» **WHAT THE EXERCISE ASKS**: Reproduce the records below exactly from their first line through the line containing "This screenshot has height=434, width=973.", omitting all pictures.
=== DATASET EXCERPTS ===
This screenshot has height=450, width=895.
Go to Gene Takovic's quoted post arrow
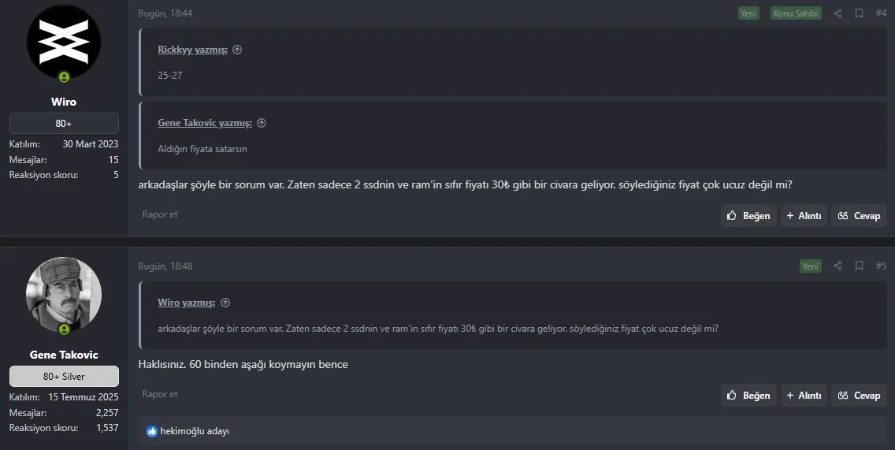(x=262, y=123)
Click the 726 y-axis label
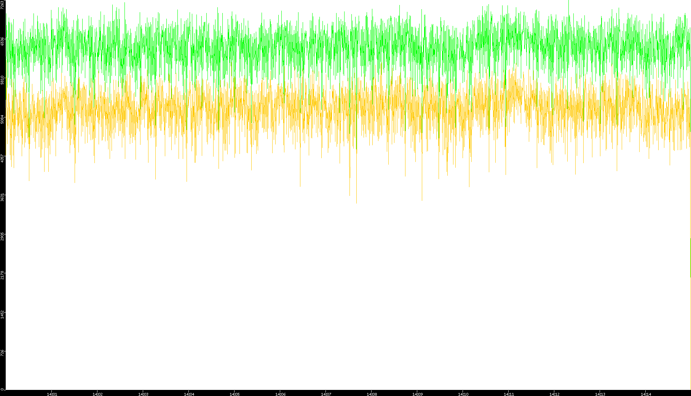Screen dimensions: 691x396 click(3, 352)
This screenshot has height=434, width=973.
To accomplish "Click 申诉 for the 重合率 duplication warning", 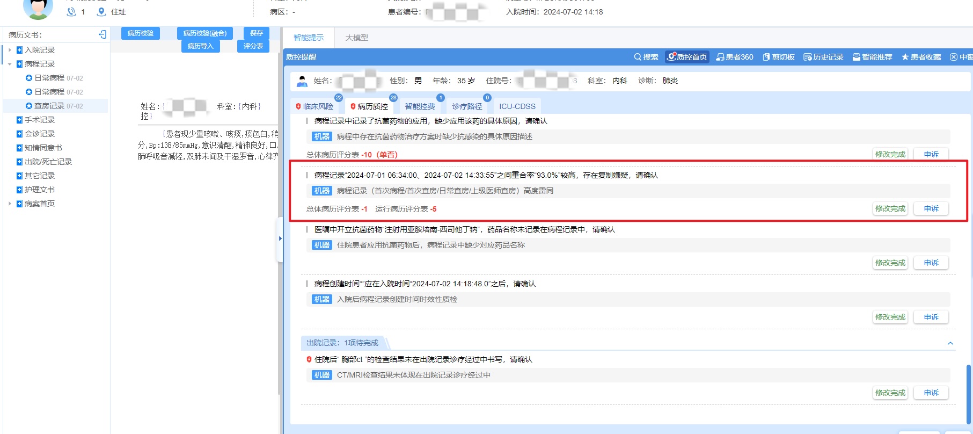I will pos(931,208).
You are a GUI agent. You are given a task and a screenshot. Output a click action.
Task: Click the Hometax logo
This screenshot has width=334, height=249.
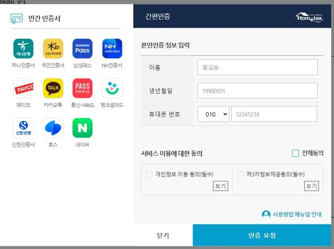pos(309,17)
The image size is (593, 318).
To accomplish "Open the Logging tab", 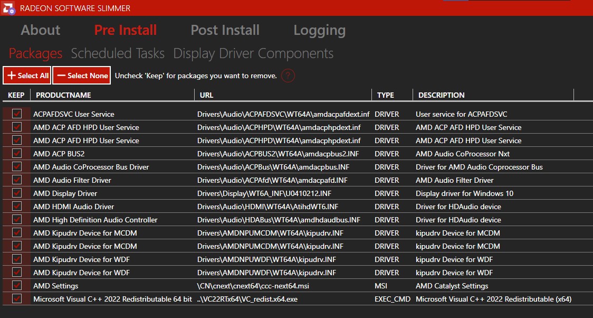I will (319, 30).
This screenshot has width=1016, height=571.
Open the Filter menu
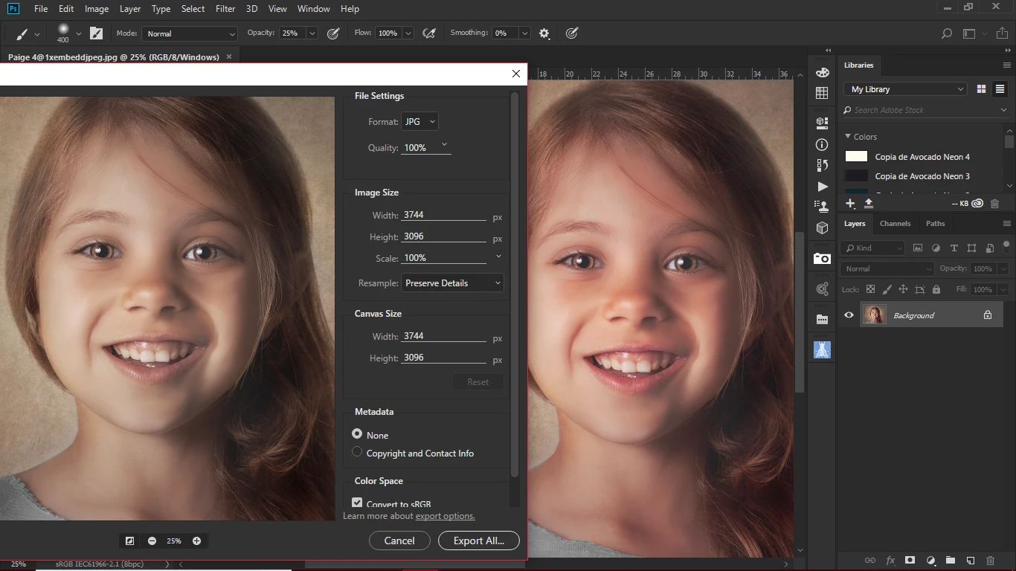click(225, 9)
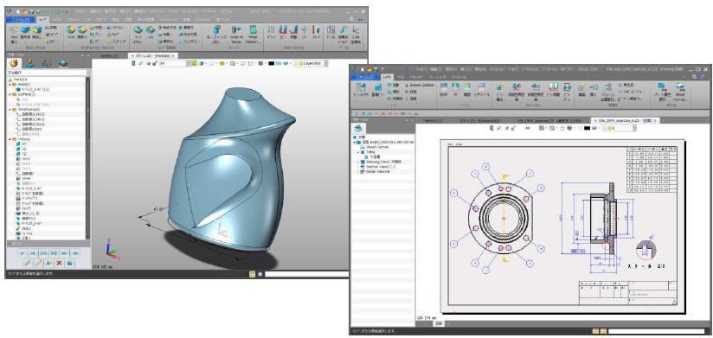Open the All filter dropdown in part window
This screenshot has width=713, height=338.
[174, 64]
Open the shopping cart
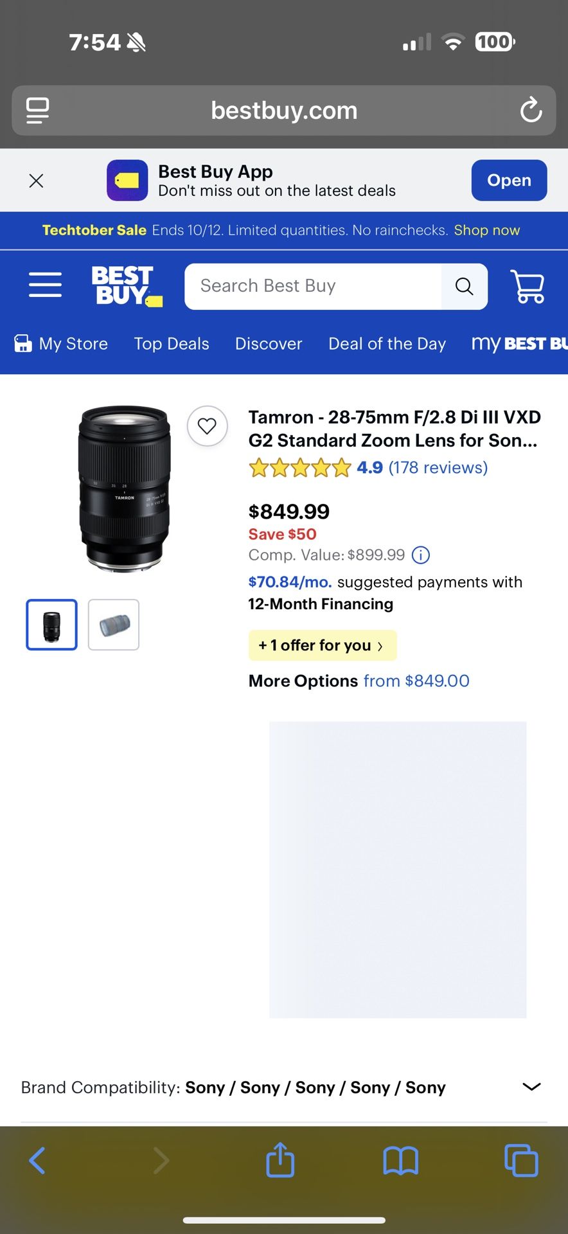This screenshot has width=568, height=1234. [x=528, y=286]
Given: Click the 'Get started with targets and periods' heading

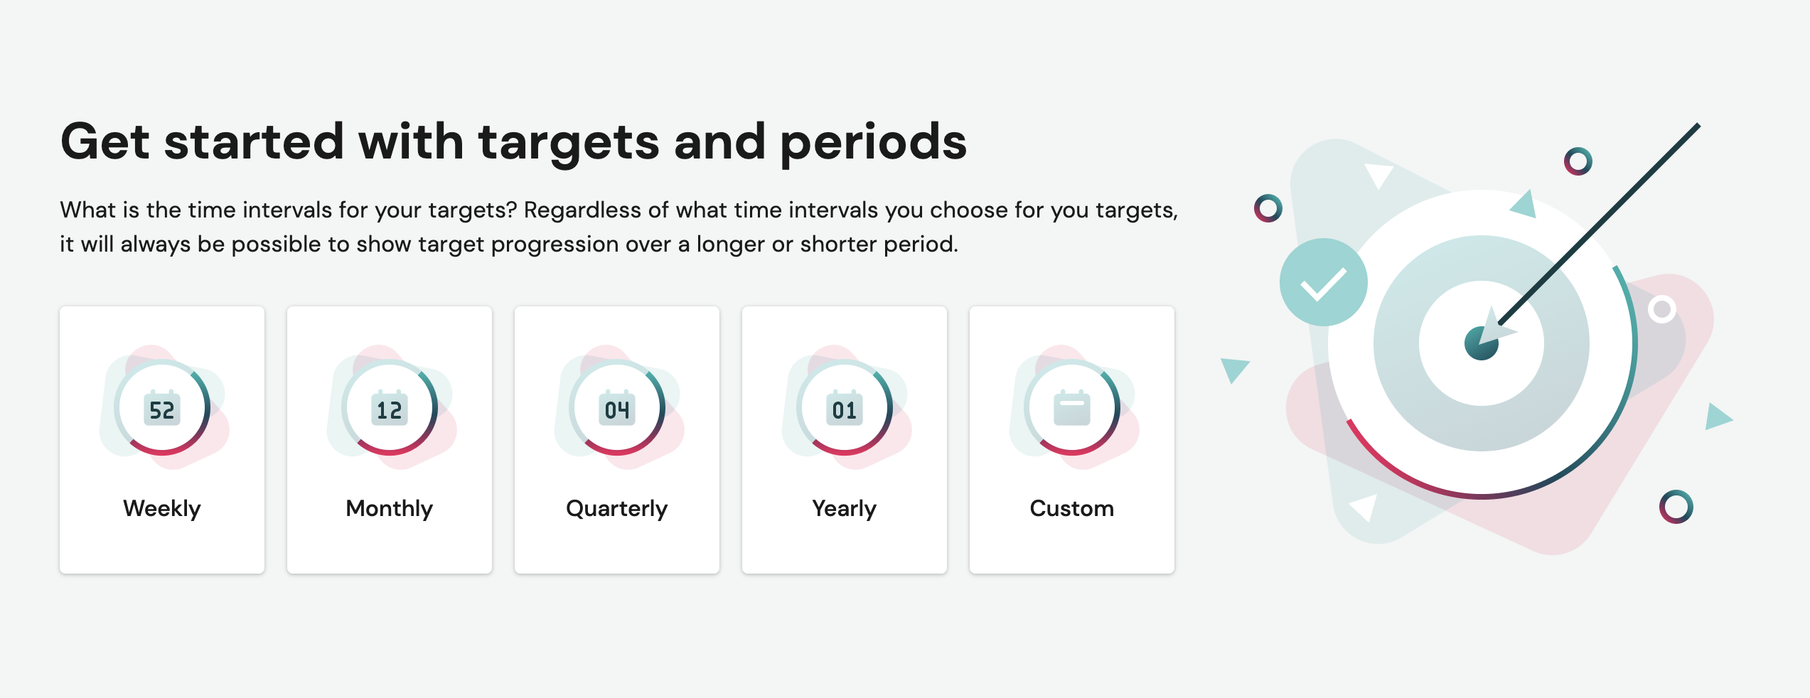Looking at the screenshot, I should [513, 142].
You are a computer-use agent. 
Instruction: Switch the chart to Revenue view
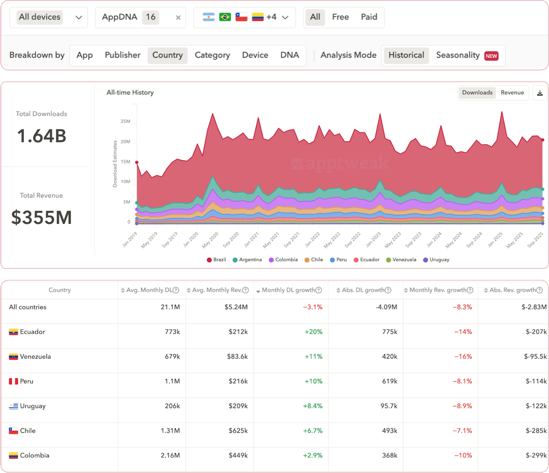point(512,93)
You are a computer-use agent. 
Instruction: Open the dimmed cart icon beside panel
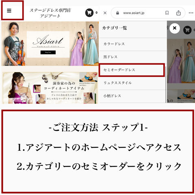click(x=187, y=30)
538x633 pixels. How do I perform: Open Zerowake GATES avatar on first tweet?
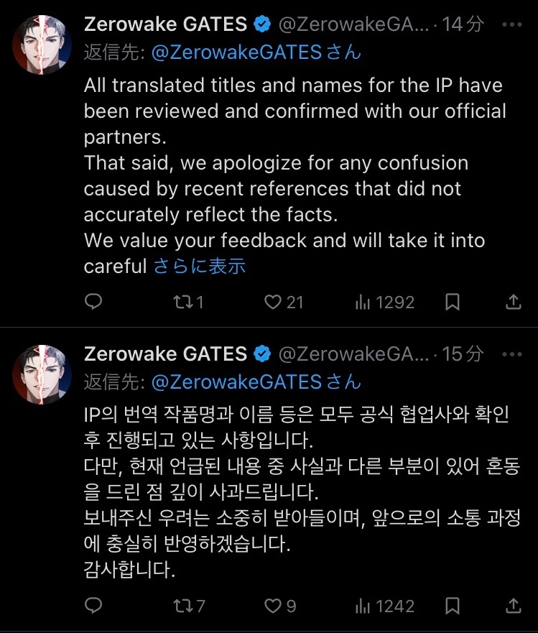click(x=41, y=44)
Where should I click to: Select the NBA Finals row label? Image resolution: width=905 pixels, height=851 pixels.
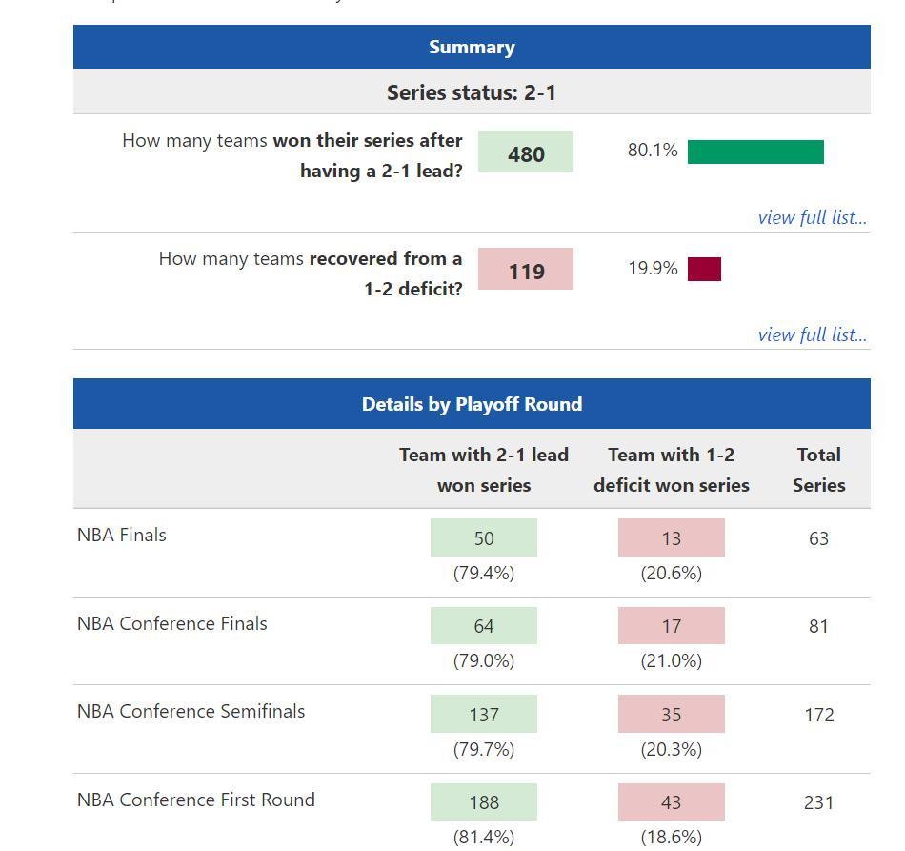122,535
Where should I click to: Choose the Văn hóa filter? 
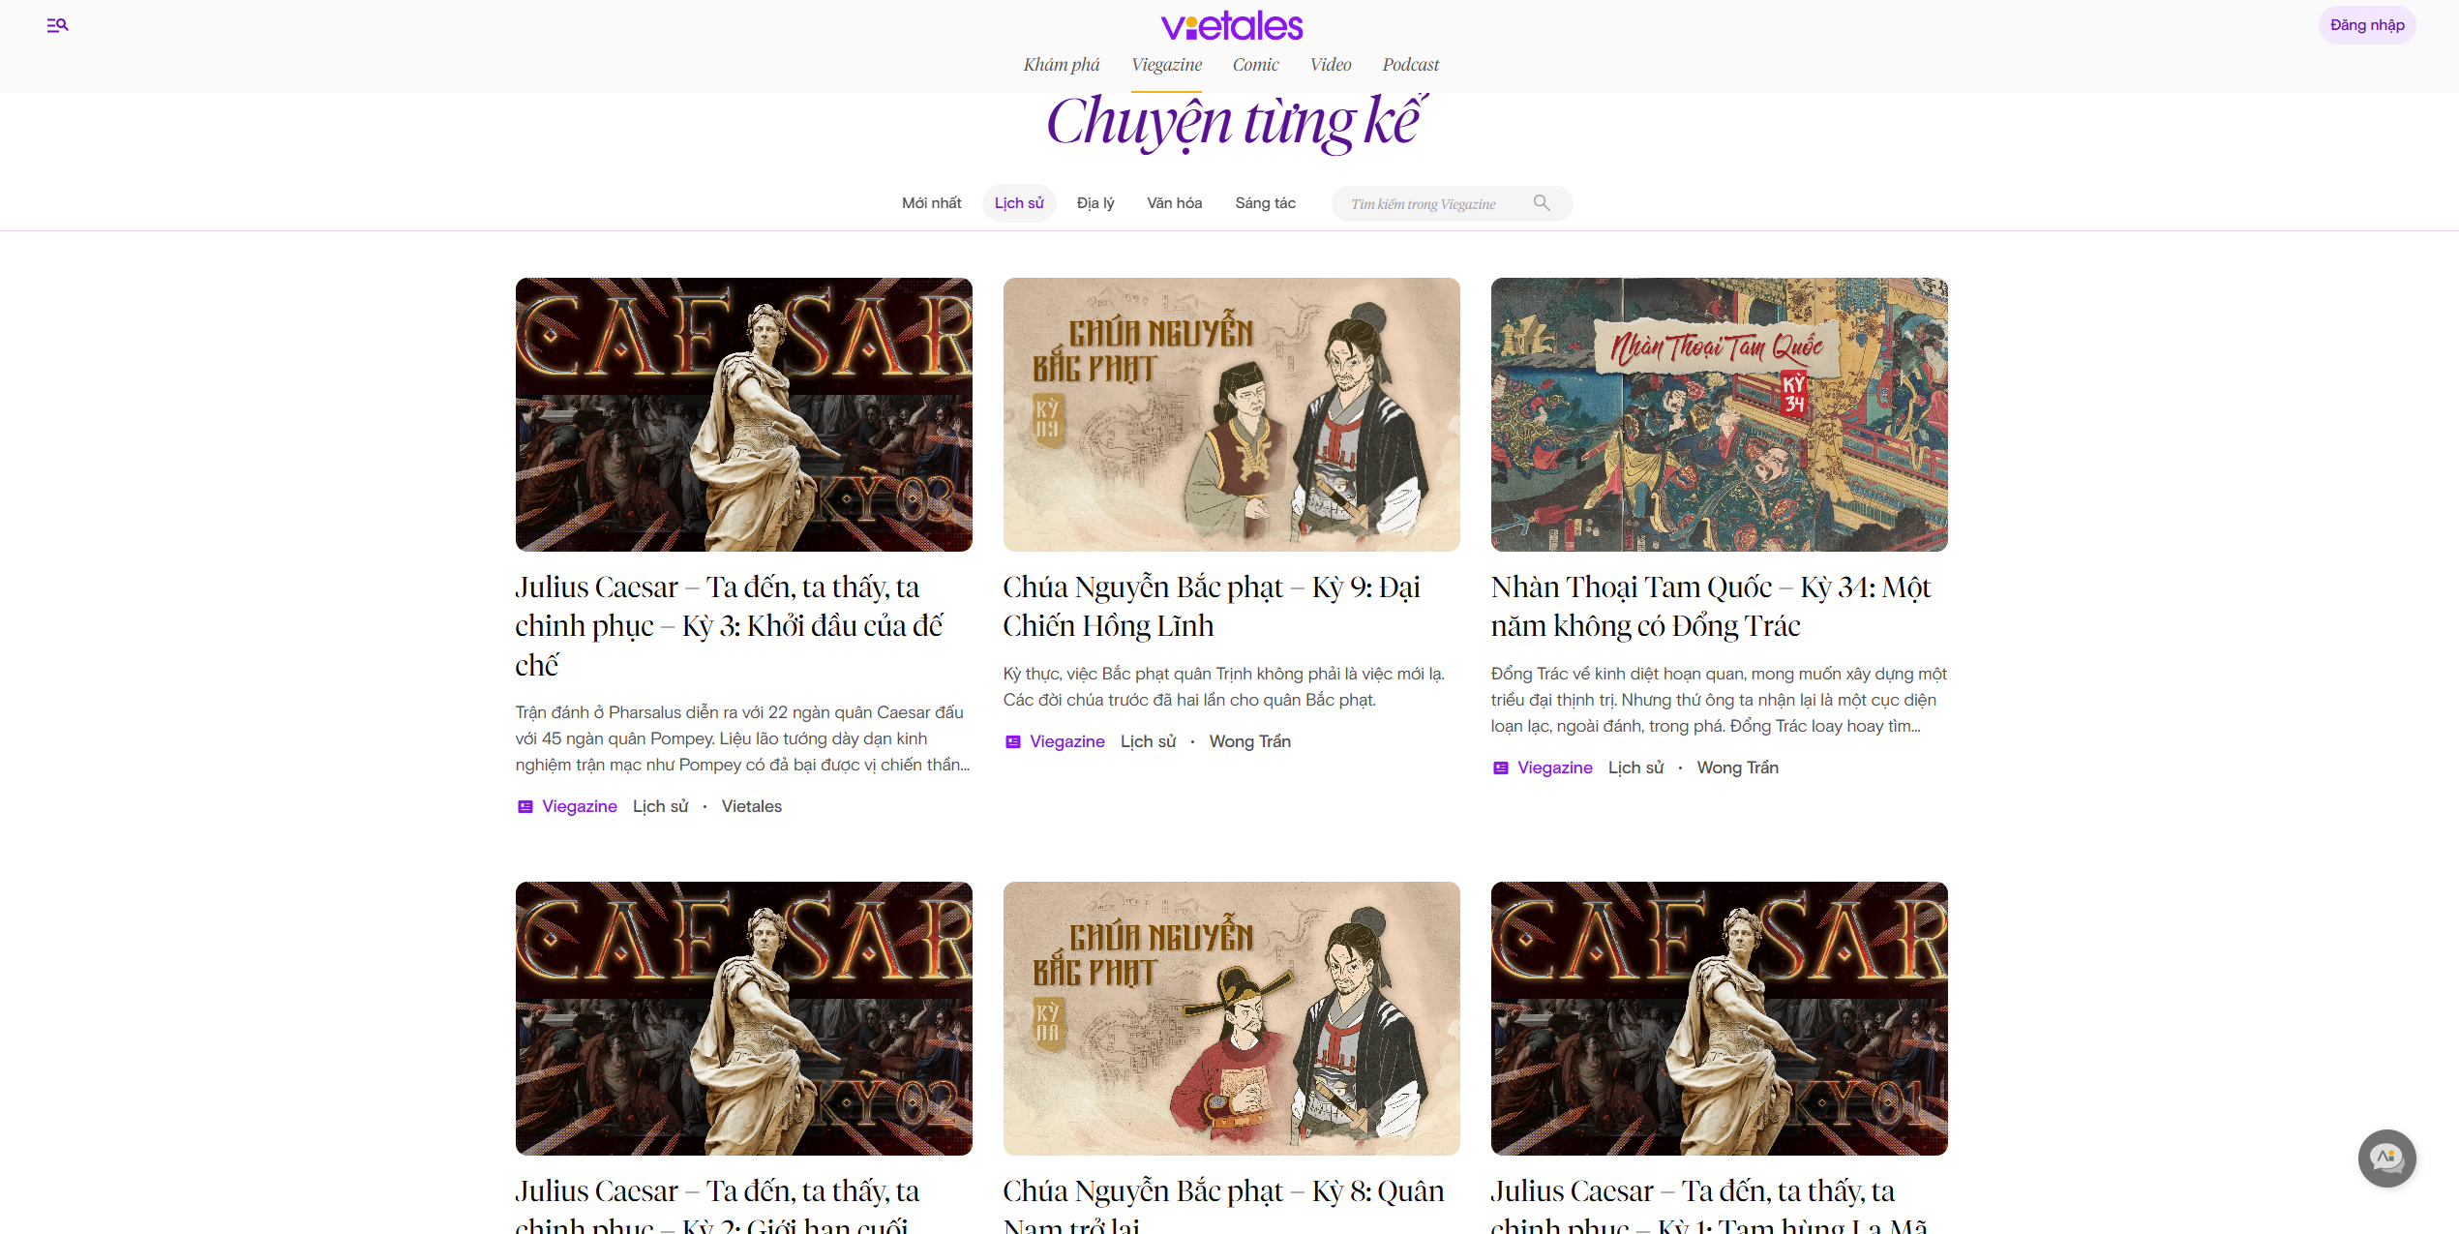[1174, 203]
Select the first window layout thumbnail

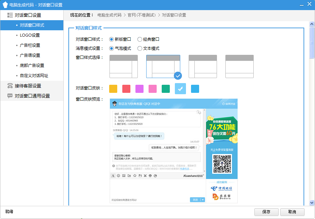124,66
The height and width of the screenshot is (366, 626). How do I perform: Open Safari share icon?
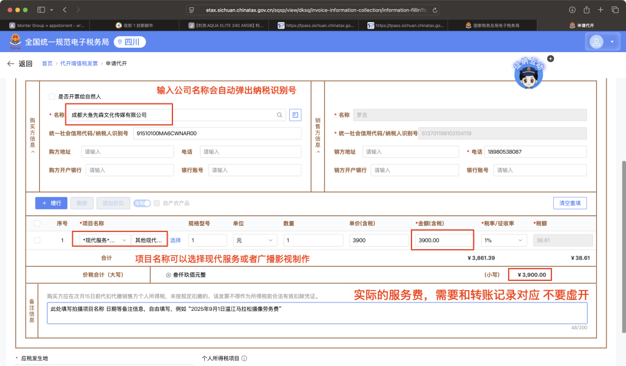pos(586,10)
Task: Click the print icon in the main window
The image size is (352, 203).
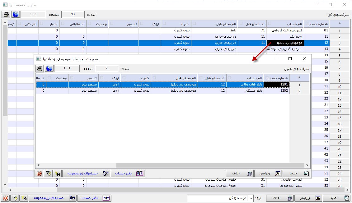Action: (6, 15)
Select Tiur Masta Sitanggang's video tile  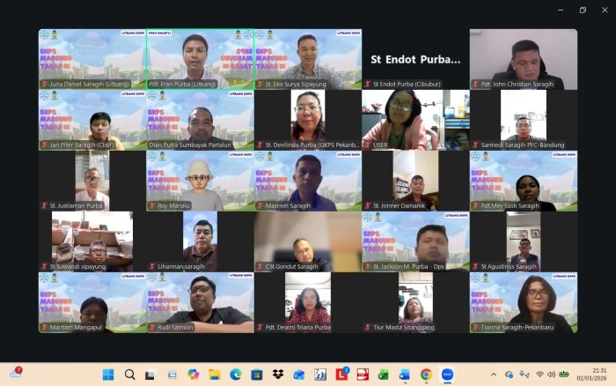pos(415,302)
===
» **EXERCISE SOLUTION**:
This screenshot has height=450, width=895.
Go to Gene Takovic's quoted post arrow
(x=262, y=123)
Click the 726 y-axis label
Screen dimensions: 691x396 click(3, 352)
This screenshot has height=434, width=973.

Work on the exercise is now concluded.